> **Aim of the task**: For the data below, please report each line where the word "agent" is found.

> **Records for this task**:
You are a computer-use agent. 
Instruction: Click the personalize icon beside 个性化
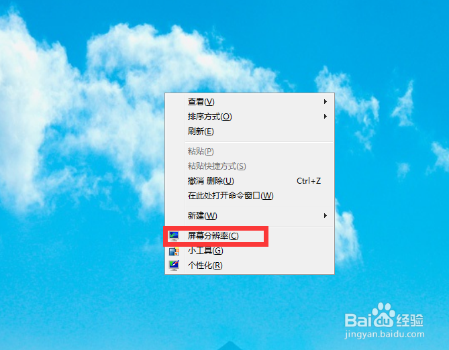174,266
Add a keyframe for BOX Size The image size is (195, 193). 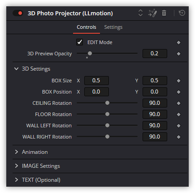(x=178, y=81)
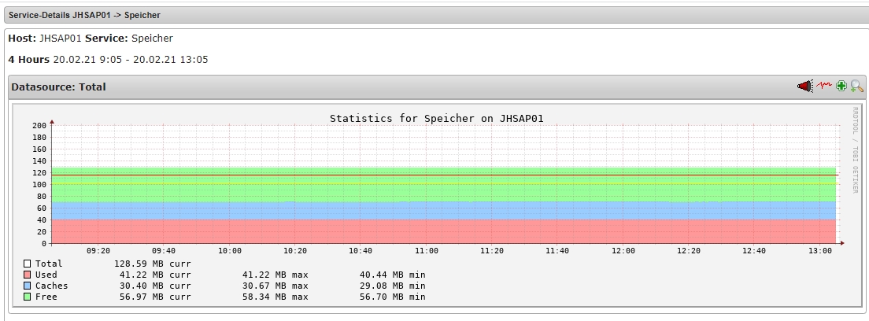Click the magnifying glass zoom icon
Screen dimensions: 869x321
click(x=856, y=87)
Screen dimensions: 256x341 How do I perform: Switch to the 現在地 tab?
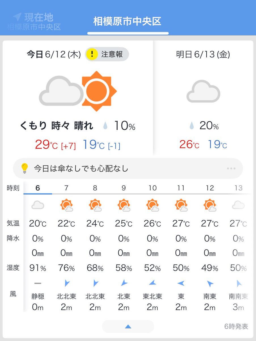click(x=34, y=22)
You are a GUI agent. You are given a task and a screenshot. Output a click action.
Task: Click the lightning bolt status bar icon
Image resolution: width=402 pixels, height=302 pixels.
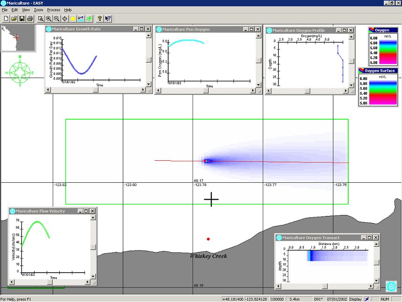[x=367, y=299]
--
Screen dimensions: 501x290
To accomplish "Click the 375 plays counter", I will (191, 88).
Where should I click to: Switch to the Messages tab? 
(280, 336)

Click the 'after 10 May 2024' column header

> **Result below**:
You are a computer-use agent. 
You are a GUI agent. You are given a task and a screenshot. Output a click action.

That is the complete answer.